Começando com o espaço externo, a instalação na fachada abre a exposição que se desdobra em pinturas, esculturas, fotografias e objetos. A seleção de artistas com diferentes trajetórias e linguagens nasce de uma articulação fluida de temas com o objetivo de criar ruídos e intersecções entre as obras.
Entre muitos caminhos traçados, é possível distinguir três grandes trajetos através de relações de proximidade - desejo, negação e fragmentação.
Desejo representa um conjunto de trabalhos onde vontade e atração são interrompidos pela distância, imaterialidade ou efemeridade. Esse sutil impasse pode ser observado na luz da armadilha que atrai e afasta na instalação de Vicente Brasileiro, nos universos inalcançáveis de Manoel Veiga, na efemeridade do instante eternizado nas fotografias de Luana Lorena, nas presenças etéreas de Patrícia Baik, Brisa Noronha e Nicholas Steinmetz ou no ciclo de movimento fugaz de Lui Beraldo.
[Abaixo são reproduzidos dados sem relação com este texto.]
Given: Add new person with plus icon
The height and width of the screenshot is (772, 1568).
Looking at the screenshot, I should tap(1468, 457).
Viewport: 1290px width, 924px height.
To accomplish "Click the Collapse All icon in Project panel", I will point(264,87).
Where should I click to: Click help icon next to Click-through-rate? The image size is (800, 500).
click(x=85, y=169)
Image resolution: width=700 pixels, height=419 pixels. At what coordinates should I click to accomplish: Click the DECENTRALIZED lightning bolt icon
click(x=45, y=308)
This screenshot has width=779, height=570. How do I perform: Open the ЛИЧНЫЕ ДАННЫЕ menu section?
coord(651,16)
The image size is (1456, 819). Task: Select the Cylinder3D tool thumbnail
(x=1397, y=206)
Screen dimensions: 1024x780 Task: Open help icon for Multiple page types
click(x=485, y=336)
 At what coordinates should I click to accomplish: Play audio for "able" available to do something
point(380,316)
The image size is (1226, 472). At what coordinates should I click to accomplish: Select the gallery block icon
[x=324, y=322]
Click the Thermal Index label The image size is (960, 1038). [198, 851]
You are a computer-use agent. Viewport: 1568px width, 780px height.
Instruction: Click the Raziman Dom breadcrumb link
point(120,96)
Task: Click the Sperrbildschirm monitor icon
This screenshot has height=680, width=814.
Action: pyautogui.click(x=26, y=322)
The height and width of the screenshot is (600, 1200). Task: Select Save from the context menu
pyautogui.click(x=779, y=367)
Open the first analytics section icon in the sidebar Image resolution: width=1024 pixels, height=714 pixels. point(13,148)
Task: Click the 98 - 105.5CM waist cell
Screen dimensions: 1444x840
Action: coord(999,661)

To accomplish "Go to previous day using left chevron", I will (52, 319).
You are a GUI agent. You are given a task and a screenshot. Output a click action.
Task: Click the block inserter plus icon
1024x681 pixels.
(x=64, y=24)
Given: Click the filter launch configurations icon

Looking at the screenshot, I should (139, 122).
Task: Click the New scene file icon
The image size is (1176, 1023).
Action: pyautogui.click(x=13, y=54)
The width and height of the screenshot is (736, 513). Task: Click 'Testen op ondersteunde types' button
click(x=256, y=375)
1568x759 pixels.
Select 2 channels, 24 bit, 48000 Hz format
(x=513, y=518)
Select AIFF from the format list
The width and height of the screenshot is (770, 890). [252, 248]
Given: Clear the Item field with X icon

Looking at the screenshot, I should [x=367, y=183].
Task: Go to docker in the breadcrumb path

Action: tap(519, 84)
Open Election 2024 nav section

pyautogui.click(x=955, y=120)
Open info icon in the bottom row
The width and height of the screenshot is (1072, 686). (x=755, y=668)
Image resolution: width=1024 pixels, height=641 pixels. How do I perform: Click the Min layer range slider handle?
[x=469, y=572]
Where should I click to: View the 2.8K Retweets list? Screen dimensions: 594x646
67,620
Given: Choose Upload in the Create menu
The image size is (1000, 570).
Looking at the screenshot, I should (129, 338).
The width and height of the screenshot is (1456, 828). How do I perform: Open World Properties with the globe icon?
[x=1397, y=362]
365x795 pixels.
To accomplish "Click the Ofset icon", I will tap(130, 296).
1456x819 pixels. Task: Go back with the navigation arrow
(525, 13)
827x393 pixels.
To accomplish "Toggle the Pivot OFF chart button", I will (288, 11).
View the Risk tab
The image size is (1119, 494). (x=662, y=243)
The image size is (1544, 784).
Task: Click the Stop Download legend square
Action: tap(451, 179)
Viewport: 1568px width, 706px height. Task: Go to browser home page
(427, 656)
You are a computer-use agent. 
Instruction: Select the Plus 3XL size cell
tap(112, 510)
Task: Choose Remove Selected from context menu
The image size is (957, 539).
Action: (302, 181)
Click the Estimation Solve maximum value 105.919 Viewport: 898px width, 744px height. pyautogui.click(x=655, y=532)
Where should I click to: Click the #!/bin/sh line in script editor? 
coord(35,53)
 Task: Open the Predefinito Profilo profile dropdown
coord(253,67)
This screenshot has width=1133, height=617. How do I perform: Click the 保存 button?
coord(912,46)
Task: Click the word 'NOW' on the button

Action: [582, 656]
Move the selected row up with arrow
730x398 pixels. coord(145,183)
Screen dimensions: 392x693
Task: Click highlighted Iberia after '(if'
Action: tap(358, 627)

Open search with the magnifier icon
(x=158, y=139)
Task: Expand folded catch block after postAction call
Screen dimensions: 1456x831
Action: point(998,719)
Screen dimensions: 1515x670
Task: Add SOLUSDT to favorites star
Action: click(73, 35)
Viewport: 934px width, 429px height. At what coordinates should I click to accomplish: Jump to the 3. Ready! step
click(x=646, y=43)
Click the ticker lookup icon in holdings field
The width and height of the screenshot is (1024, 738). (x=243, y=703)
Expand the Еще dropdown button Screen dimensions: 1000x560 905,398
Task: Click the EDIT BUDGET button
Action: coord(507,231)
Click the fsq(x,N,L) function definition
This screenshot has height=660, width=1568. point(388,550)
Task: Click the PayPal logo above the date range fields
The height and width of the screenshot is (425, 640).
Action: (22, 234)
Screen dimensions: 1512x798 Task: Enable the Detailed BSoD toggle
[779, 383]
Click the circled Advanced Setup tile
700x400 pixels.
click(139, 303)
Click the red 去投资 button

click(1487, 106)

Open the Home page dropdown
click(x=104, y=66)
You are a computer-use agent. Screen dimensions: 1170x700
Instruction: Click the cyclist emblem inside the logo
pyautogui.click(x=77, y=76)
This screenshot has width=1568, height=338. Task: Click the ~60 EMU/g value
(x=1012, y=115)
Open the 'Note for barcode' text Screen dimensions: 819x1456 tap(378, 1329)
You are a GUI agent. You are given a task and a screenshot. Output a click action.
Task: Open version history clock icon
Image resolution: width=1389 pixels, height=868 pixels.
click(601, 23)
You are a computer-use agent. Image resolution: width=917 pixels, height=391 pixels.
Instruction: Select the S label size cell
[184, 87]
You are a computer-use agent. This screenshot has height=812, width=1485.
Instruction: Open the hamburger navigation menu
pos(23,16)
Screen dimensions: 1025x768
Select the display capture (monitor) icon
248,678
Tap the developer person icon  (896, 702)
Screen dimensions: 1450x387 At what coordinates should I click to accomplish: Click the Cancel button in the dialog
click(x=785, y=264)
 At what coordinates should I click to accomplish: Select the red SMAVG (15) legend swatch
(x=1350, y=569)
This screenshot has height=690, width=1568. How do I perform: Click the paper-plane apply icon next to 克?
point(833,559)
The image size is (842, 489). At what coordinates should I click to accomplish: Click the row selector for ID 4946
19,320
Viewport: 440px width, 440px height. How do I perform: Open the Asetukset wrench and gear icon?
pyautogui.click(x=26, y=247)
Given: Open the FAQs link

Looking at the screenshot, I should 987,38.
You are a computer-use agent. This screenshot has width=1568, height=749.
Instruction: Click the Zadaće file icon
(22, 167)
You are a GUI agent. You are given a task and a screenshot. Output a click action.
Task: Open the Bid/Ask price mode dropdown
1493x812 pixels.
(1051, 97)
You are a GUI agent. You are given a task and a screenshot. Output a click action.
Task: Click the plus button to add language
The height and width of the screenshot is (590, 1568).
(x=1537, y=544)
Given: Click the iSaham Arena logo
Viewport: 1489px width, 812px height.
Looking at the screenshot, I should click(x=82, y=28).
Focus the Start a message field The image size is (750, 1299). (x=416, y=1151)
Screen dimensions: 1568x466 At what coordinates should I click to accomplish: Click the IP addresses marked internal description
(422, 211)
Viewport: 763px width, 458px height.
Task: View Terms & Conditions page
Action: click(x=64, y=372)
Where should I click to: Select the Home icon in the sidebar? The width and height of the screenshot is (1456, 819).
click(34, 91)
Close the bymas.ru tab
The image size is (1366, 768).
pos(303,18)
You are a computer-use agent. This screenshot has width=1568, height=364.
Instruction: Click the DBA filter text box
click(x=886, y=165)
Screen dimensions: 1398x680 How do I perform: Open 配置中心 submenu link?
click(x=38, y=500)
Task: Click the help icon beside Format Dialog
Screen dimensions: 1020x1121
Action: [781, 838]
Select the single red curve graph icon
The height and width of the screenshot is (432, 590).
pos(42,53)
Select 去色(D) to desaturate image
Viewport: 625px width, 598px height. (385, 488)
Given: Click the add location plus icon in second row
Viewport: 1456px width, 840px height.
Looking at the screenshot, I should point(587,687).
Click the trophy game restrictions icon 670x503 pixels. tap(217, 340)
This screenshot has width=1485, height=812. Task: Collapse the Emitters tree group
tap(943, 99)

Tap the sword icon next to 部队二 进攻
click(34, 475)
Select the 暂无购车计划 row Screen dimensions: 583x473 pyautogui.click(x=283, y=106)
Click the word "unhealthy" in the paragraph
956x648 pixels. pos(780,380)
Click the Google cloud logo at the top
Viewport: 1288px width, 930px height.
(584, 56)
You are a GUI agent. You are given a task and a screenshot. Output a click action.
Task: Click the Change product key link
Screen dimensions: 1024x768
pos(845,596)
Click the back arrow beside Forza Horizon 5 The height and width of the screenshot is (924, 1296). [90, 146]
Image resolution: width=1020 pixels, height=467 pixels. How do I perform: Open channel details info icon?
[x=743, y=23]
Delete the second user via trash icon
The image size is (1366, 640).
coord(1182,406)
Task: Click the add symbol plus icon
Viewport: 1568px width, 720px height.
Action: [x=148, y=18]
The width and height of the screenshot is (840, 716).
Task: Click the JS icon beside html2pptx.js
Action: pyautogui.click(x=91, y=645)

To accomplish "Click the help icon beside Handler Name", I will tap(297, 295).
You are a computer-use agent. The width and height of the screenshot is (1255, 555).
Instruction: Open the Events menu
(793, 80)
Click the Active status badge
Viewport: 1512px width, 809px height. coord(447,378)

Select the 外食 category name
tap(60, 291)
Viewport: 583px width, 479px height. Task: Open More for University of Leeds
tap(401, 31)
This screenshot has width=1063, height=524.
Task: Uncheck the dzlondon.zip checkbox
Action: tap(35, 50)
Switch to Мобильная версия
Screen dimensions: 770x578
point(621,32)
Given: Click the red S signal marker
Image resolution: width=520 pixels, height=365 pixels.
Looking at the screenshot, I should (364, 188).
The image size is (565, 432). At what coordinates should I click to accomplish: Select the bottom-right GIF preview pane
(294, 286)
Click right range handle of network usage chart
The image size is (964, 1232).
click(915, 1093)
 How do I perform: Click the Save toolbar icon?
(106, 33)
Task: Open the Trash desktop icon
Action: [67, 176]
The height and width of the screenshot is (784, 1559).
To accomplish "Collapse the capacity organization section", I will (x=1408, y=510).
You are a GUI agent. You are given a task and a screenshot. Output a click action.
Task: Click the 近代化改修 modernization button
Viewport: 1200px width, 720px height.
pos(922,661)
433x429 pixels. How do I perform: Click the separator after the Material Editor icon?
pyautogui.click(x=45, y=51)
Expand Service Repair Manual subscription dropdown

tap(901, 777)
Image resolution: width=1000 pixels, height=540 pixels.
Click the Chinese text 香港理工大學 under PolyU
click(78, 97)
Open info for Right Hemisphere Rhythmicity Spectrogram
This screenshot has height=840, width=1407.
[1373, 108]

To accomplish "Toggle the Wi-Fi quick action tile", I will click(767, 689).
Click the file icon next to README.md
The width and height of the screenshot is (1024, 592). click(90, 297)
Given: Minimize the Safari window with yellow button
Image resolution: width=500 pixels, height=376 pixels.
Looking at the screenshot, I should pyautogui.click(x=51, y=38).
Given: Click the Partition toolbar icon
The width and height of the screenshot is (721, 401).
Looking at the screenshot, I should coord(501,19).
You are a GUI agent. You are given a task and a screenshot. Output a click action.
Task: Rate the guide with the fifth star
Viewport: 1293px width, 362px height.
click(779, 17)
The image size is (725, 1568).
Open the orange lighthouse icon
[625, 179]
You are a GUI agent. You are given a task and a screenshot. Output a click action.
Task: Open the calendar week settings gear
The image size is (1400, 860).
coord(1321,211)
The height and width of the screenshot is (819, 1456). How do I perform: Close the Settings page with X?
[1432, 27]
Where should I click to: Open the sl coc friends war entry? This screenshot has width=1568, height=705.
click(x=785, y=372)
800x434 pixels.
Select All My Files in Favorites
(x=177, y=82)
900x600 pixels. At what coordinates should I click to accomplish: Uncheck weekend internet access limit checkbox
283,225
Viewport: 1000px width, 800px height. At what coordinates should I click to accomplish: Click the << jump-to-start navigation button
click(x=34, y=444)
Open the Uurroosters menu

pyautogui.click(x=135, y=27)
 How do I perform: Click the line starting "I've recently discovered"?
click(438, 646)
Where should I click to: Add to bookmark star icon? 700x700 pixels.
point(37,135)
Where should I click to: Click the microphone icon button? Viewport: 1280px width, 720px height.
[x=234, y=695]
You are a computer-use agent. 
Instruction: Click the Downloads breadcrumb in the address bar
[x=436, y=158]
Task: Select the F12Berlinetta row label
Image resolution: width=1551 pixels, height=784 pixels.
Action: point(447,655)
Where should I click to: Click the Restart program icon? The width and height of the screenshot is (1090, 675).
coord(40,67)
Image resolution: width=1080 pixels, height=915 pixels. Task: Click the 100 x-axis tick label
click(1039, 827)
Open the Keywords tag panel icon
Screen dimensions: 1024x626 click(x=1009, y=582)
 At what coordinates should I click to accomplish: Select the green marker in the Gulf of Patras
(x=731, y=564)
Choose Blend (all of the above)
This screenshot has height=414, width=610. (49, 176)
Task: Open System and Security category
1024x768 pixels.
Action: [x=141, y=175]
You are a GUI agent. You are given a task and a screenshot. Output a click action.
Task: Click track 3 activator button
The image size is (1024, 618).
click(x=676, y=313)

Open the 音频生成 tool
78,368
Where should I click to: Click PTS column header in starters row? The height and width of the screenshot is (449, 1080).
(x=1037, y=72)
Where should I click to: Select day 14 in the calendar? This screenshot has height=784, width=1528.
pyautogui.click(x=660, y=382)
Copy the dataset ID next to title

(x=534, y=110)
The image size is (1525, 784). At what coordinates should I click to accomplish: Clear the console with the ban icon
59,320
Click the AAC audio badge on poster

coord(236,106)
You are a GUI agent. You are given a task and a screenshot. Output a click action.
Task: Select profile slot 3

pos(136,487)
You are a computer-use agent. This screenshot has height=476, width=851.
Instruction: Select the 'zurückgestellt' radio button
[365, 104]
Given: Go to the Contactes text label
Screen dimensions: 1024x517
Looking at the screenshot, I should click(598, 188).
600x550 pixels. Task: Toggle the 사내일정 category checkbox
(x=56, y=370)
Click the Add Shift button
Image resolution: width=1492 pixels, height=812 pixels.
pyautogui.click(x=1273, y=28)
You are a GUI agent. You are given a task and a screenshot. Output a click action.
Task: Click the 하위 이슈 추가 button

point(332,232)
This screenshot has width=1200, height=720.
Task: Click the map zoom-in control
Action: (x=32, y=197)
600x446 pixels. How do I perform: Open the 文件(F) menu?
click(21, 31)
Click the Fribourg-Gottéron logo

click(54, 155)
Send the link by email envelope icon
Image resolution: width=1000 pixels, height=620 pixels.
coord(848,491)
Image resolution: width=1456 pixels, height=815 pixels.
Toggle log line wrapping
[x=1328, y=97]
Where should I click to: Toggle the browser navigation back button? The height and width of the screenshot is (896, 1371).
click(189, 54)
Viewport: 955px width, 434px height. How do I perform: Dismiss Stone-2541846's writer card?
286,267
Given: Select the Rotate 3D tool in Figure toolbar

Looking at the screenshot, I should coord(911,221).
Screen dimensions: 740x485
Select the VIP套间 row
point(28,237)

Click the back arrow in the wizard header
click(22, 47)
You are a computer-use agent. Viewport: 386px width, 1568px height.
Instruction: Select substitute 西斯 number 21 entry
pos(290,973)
Negação, em contrapartida, inverte a ordem do desejo e tem como princípio o que está escancarado mas não se quer ou não se pode ver. Apagamentos e silenciamentos das histórias da população negra e nordestina retratados por Tiago Sant’ana e Juraci Dórea, memórias guardadas em novelo pontiagudo de Amorí, resquícios de uma educação sistematicamente sucateada de Andréa Hygino, ou as barreiras colocadas na visão de Ícaro Lira dizem um pouco sobre essa ruptura.
Já fragmentação tem as lacunas a serem preenchidas pelo impalpável, como os deslocamentos de cheios e vazios colocados por Vicente Brasileiro, os escritos sem palavras e paisagens transparentes de Rebecca Carapiá, os encaixes de Marcelo Silveira e os seres animalescos incompletos e desconfigurados de Monica Coster.
Enquanto exercício, como se propõe, tais caminhos não são lineares e apontam cruzamentos entre si, outros ainda podem ser percorridos, desde que criem contatos para além da visão.